Paul Klee: Polyphon gefasstes Weiß (1930). Foto: Zentrum Paul Klee, Bern
Paul Klee: Polyphon gefasstes Weiß (1930). Foto: Zentrum Paul Klee, Bern

Nur wird es ihn nicht unbedingt als Künstler nach Leipzig gezogen haben, denn Leipzig war auch in den 1920er Jahren eine “extrem kulturkonservative Stadt”, wie Schmidt betont. Oder vielleicht mit der Einschränkung: Das tonangebende Bürgertum, das damals auch die Ankaufpolitik des Bildermuseums bestimmte, war derart kulturkonservativ. Leipzig selbst hatte eine durchaus rege avantgardistische Szene, über die der Kunstkritiker Max Schwimmer durchaus sehr breit und manchmal auch wütend berichtete. Denn den “Jungen Wilden” waren die “Heiligen Hallen” der hohen Kunst schlicht versperrt.

Deswegen wird die Klee-Ausstellung auch ein kleiner Paukenschlag für Leipzig. “Klee absolut”, sagt Schmidt.
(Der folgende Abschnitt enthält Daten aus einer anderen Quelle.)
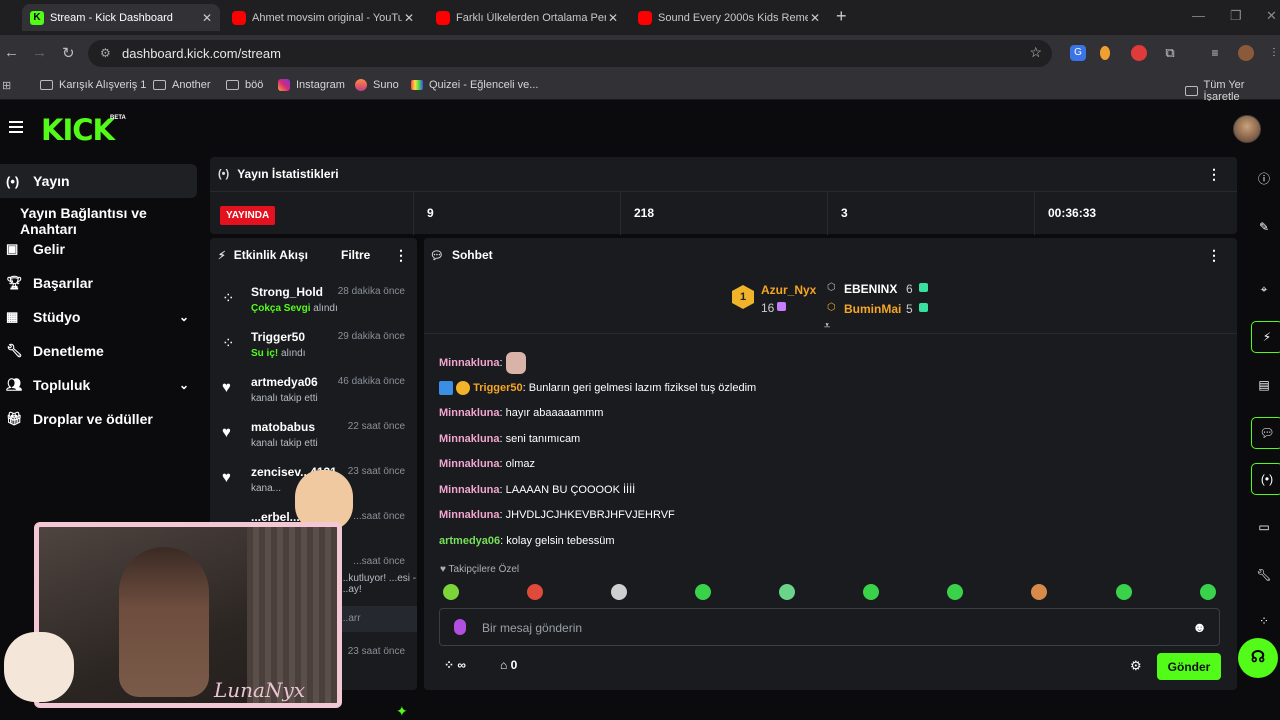 The width and height of the screenshot is (1280, 720). Describe the element at coordinates (377, 85) in the screenshot. I see `bookmark-suno: Suno` at that location.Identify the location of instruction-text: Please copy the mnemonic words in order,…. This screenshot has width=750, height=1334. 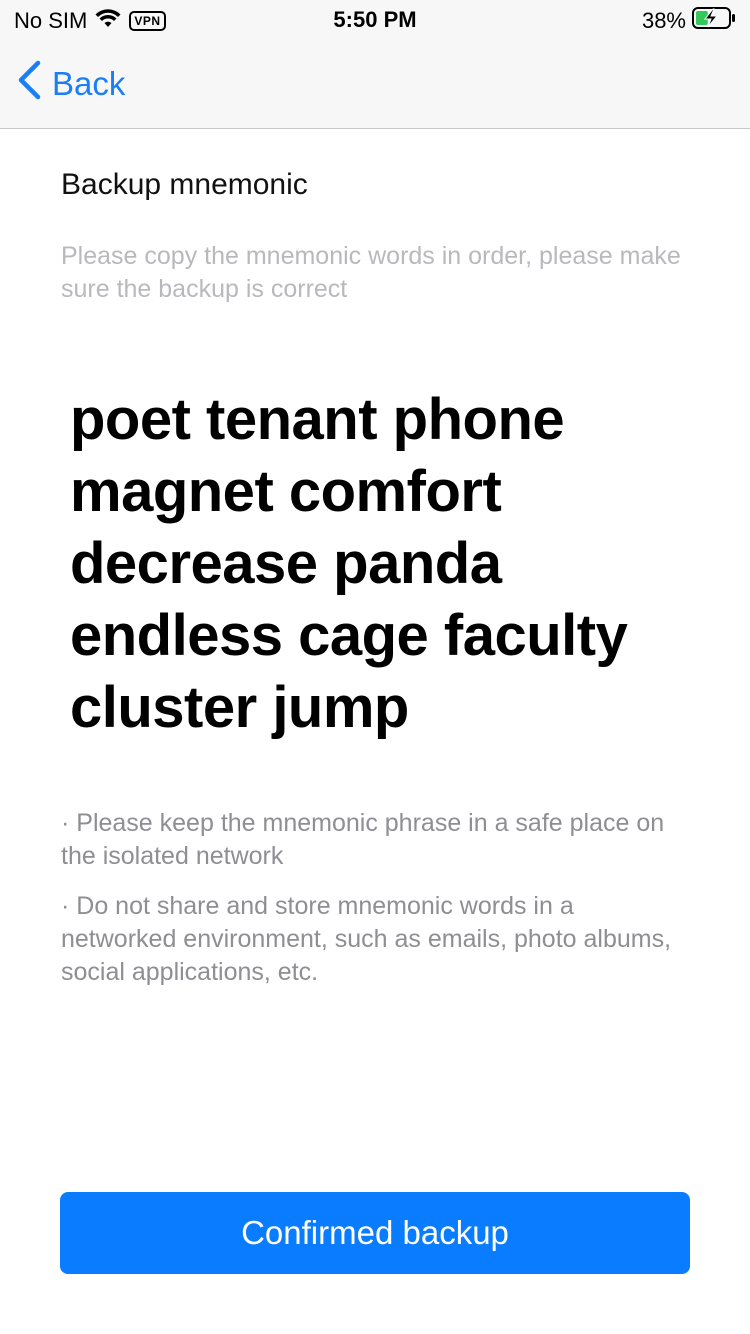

Und setzt noch einen drauf: “So gab es Klee noch nie zu sehen.”

Hinter der Ausstellung steckt natürlich auch ein großes Stück Forschungsarbeit.

Die Forschungsarbeit erfolgte durch ein Team von Wissenschaftlern unter Leitung von Prof. Wolfgang Kersten von der Universität Zürich, einem der weltweit führenden Klee-Spezialisten. Die Ergebnisse sind in einem umfangreichen, in Leipzig realisierten wissenschaftlichen Katalog zusammengefasst, der erstmals alle „Sonderklasse“-Blätter erfasst und umfassend dokumentiert.

Die Ausstellung ist offizieller Beitrag zum Jubiläum 1.000 Jahre Leipzig.